_Extracted records_
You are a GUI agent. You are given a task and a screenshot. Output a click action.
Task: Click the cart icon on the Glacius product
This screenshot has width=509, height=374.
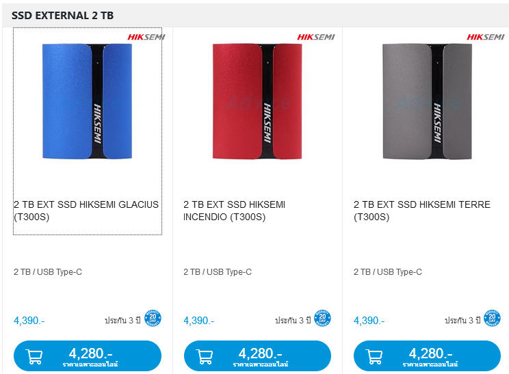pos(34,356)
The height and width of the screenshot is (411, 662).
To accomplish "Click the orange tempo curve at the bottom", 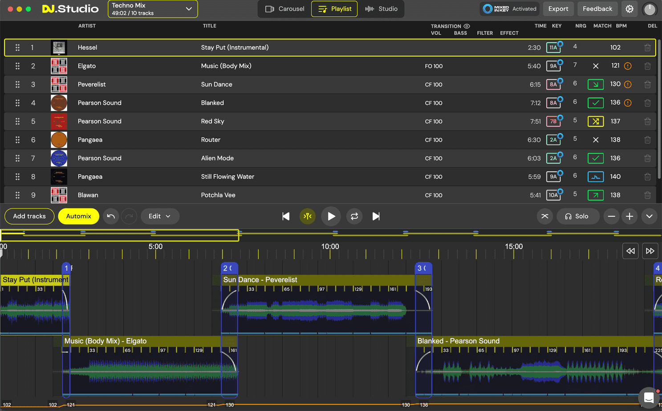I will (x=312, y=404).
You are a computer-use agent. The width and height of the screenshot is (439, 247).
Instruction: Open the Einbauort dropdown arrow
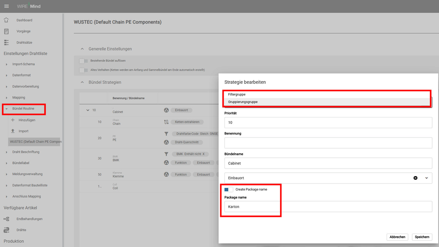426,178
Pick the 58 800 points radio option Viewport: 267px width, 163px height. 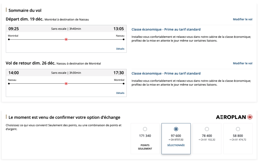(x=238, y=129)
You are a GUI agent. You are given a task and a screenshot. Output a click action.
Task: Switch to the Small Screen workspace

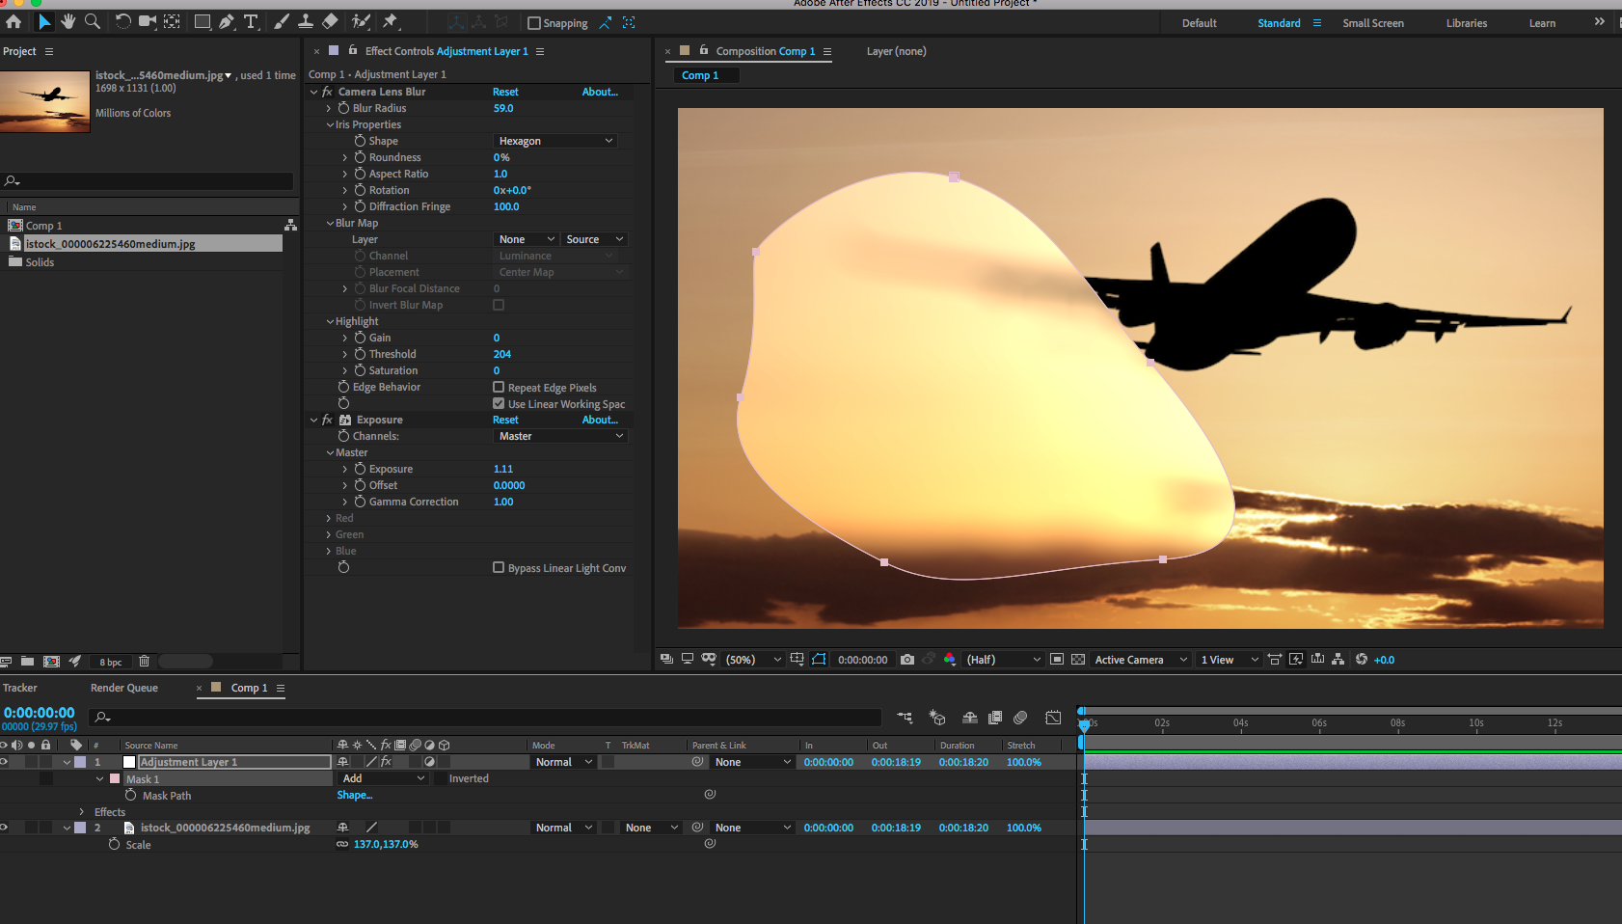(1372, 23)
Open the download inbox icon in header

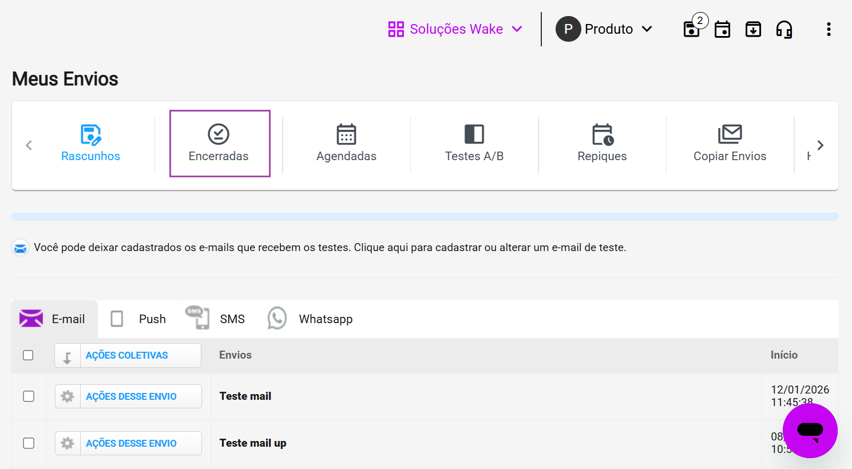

_Aim of the task_
All pictures should be dropped; the lines from the one containing "Task: Switch to the Small Screen workspace" through the last line of the material are to be set down exactly.

_Result for this task_
Task: Switch to the Small Screen workspace

(1372, 23)
Open the download inbox icon in header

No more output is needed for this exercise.